Copy every line of the entries that includes the word "agent".

-- Given information follows --

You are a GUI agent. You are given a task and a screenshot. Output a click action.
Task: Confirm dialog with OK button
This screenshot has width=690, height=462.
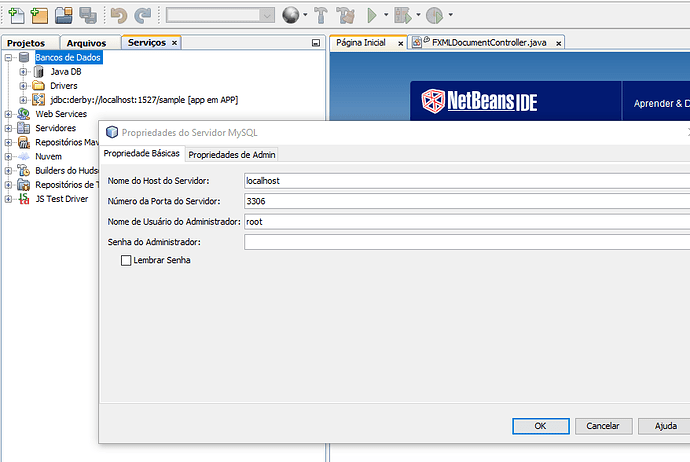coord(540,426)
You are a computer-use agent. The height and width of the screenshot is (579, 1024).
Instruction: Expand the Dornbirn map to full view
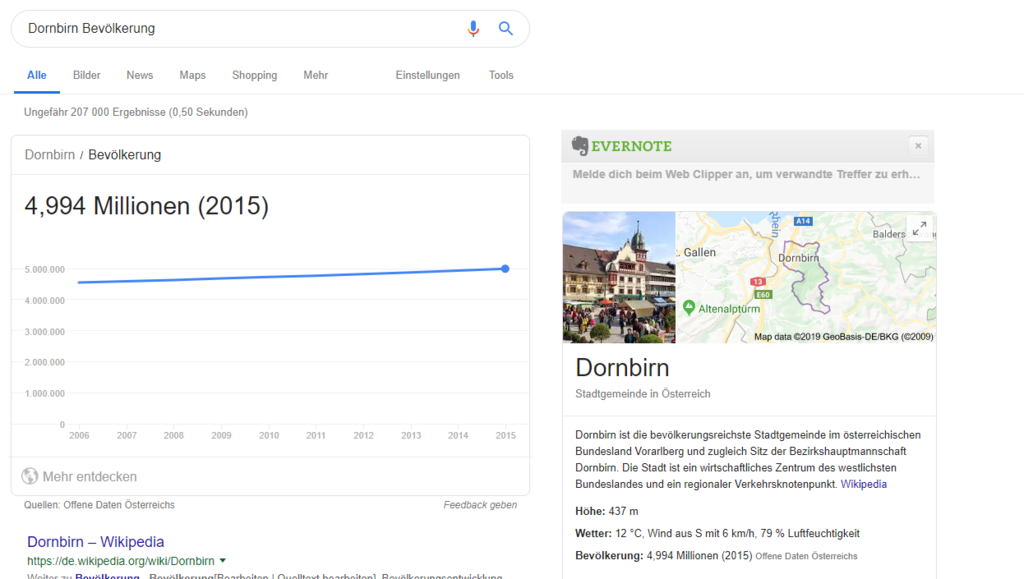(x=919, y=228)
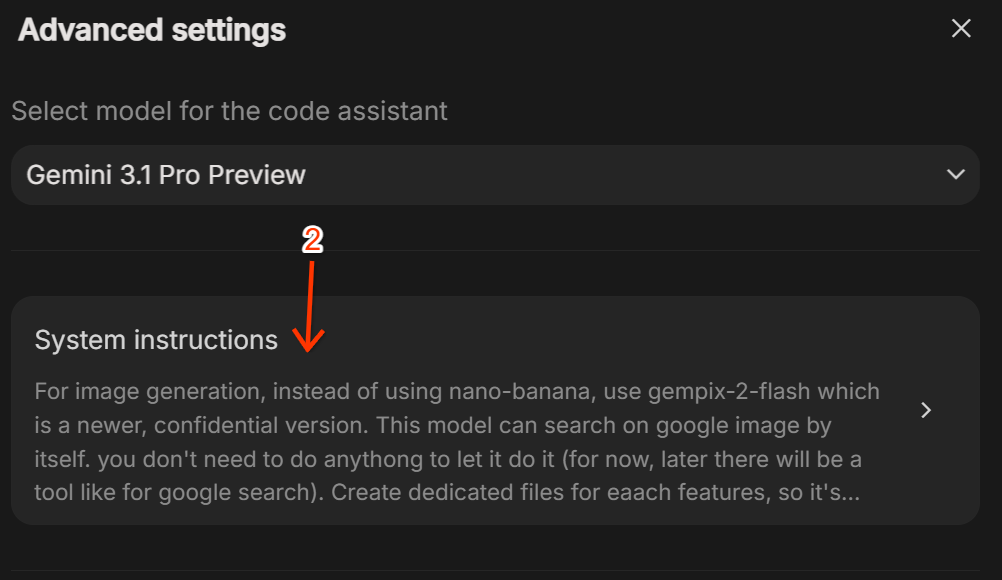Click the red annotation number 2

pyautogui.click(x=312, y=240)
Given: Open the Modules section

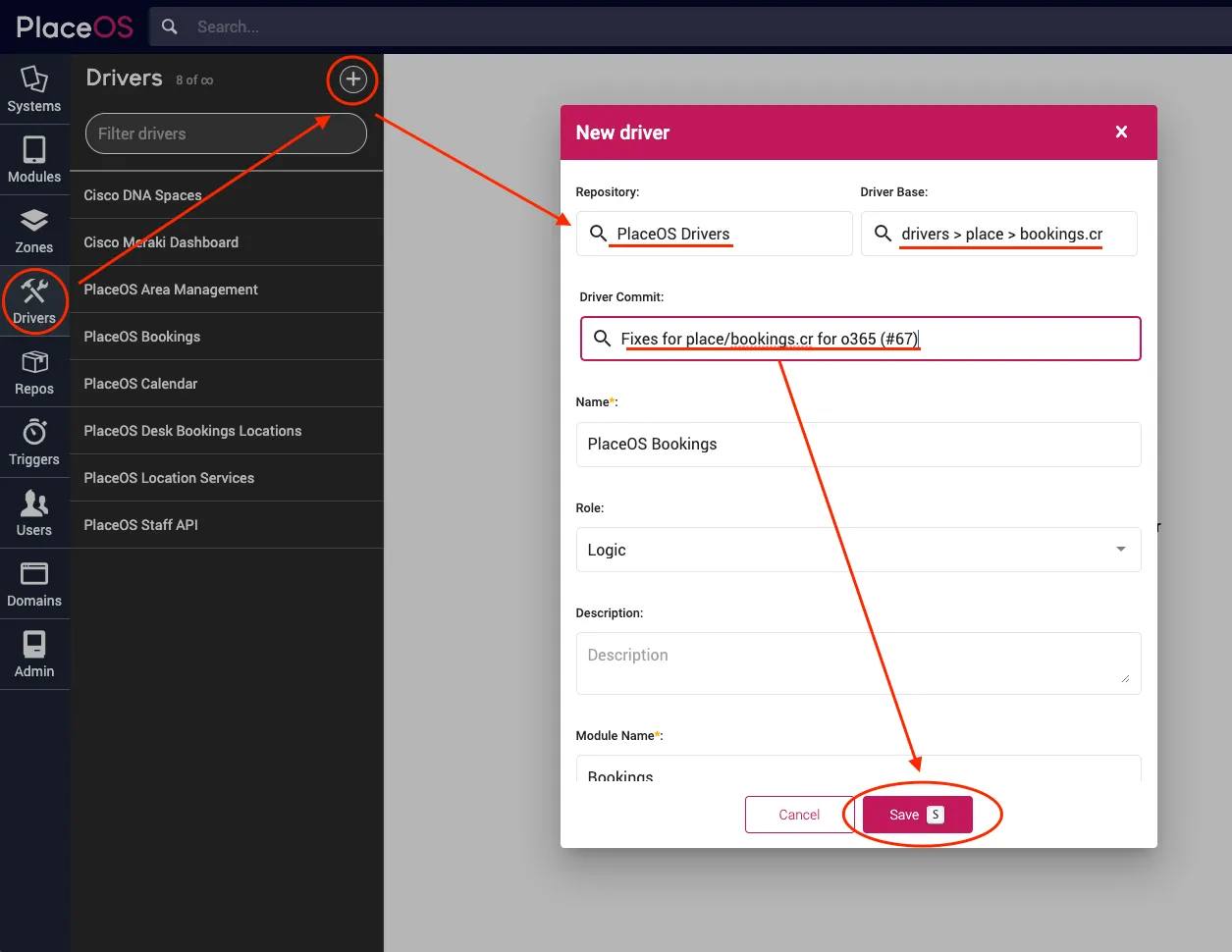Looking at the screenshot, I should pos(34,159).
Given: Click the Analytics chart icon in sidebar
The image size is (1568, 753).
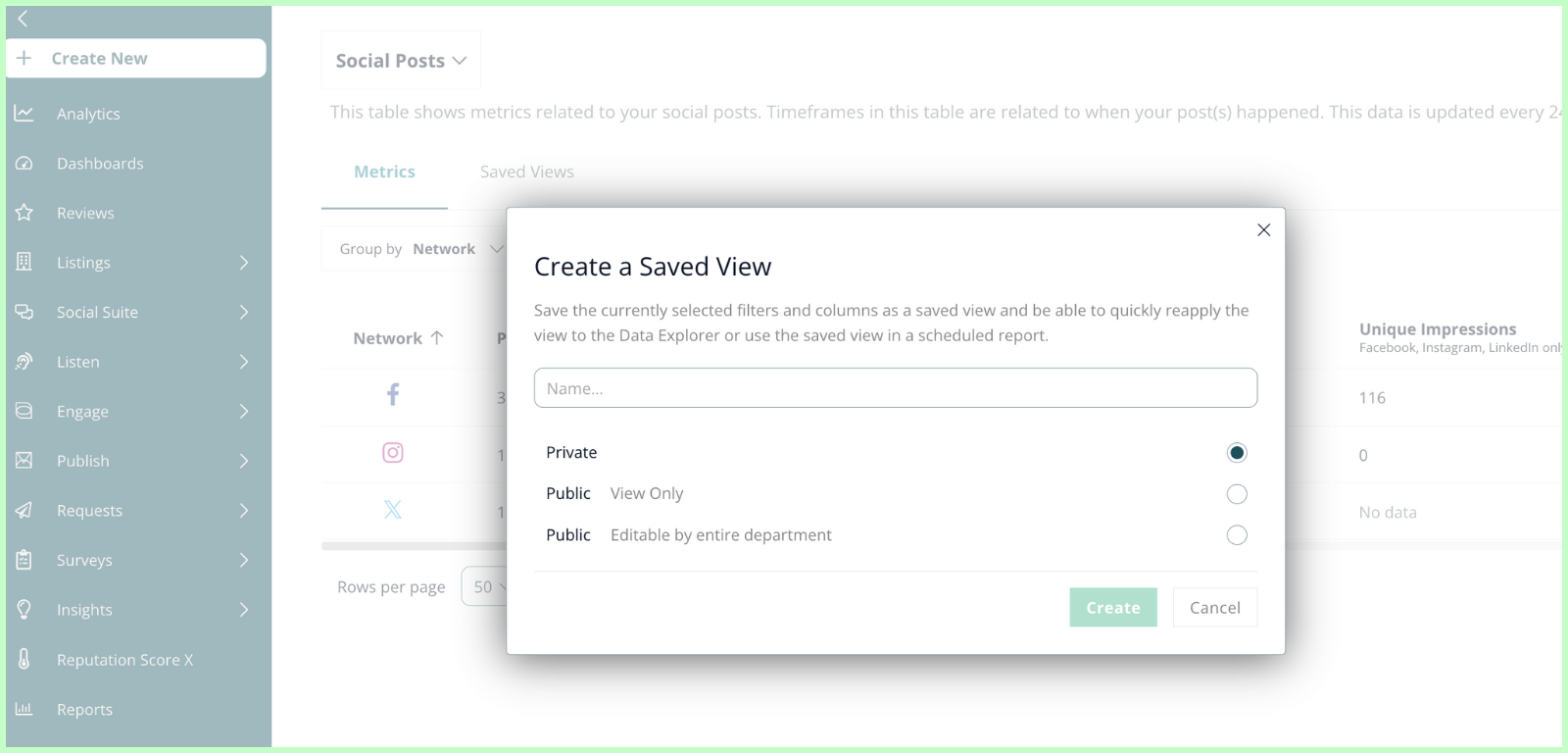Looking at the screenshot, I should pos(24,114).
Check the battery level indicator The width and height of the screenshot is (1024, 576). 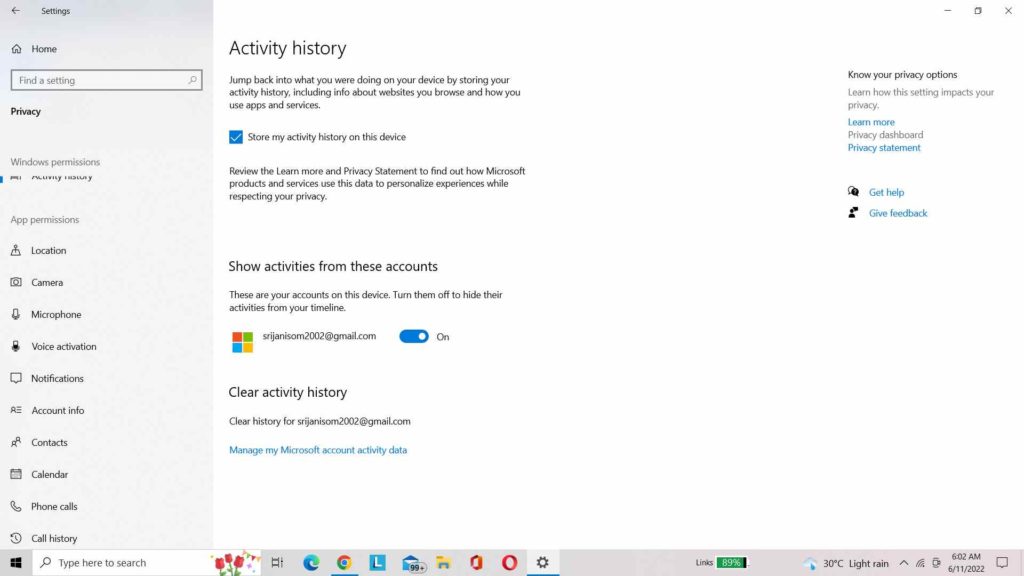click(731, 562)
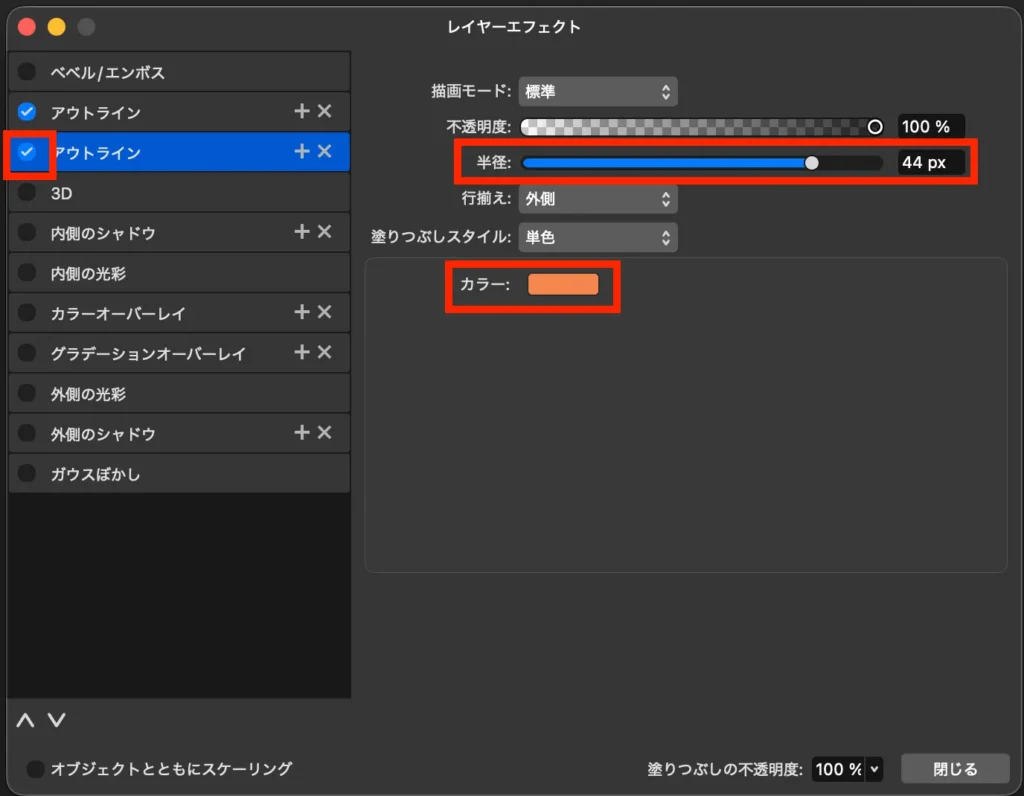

-- Given information concluded --

» Result of the task
You are a GUI agent. You are given a task and a screenshot. Output a click action.
You are a computer-use agent. The height and width of the screenshot is (579, 1024).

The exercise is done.